*** Task inputs Section Begins ***

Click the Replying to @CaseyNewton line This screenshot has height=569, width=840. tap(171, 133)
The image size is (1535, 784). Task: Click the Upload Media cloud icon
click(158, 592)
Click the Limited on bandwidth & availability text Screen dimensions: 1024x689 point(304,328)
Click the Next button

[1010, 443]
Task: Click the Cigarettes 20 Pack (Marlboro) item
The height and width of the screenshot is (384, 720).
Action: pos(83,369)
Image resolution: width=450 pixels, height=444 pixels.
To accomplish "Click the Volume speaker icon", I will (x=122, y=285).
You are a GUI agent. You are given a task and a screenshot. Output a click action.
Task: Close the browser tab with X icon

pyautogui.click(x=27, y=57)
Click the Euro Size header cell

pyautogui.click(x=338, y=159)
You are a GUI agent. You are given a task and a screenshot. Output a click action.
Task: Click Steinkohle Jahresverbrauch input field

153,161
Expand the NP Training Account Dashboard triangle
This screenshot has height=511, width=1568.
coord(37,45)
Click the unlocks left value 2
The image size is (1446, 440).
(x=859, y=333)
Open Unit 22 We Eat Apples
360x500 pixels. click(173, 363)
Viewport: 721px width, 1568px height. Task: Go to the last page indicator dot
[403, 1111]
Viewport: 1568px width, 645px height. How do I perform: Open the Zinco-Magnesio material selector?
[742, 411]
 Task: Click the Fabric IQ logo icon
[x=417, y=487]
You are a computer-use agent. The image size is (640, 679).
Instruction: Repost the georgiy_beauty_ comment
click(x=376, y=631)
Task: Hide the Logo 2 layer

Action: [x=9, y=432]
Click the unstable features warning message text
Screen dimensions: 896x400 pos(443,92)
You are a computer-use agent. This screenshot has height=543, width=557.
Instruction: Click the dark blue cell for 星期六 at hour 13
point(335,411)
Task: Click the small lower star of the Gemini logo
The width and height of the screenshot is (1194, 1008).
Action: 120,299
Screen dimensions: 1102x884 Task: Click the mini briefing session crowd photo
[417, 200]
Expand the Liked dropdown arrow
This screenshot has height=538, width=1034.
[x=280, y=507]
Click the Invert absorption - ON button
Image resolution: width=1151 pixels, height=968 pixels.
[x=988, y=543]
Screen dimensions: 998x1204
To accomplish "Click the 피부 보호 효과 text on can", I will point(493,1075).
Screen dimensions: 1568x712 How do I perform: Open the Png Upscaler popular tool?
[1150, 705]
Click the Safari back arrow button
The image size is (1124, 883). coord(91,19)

*** Task inputs Section Ends ***

**What is required**
Word for word, write out all of the entries.

**Your solution**
Click the Replying to @CaseyNewton line This screenshot has height=569, width=840. tap(171, 133)
The image size is (1535, 784). Task: Click the Upload Media cloud icon
click(158, 592)
Click the Limited on bandwidth & availability text Screen dimensions: 1024x689 point(304,328)
Click the Next button

[1010, 443]
Task: Click the Cigarettes 20 Pack (Marlboro) item
The height and width of the screenshot is (384, 720).
Action: pos(83,369)
Image resolution: width=450 pixels, height=444 pixels.
To accomplish "Click the Volume speaker icon", I will (x=122, y=285).
You are a GUI agent. You are given a task and a screenshot. Output a click action.
Task: Close the browser tab with X icon

pyautogui.click(x=27, y=57)
Click the Euro Size header cell

pyautogui.click(x=338, y=159)
You are a GUI agent. You are given a task and a screenshot. Output a click action.
Task: Click Steinkohle Jahresverbrauch input field

153,161
Expand the NP Training Account Dashboard triangle
This screenshot has height=511, width=1568.
coord(37,45)
Click the unlocks left value 2
The image size is (1446, 440).
(x=859, y=333)
Open Unit 22 We Eat Apples
360x500 pixels. click(173, 363)
Viewport: 721px width, 1568px height. Task: Go to the last page indicator dot
[403, 1111]
Viewport: 1568px width, 645px height. How do I perform: Open the Zinco-Magnesio material selector?
[742, 411]
 Task: Click the Fabric IQ logo icon
[x=417, y=487]
You are a computer-use agent. The image size is (640, 679).
Instruction: Repost the georgiy_beauty_ comment
click(x=376, y=631)
Task: Hide the Logo 2 layer

Action: [x=9, y=432]
Click the unstable features warning message text
Screen dimensions: 896x400 pos(443,92)
You are a computer-use agent. This screenshot has height=543, width=557.
Instruction: Click the dark blue cell for 星期六 at hour 13
point(335,411)
Task: Click the small lower star of the Gemini logo
The width and height of the screenshot is (1194, 1008).
Action: 120,299
Screen dimensions: 1102x884 Task: Click the mini briefing session crowd photo
[417, 200]
Expand the Liked dropdown arrow
This screenshot has height=538, width=1034.
[x=280, y=507]
Click the Invert absorption - ON button
Image resolution: width=1151 pixels, height=968 pixels.
[x=988, y=543]
Screen dimensions: 998x1204
To accomplish "Click the 피부 보호 효과 text on can", I will point(493,1075).
Screen dimensions: 1568x712 How do I perform: Open the Png Upscaler popular tool?
[1150, 705]
Click the Safari back arrow button
The image size is (1124, 883). coord(91,19)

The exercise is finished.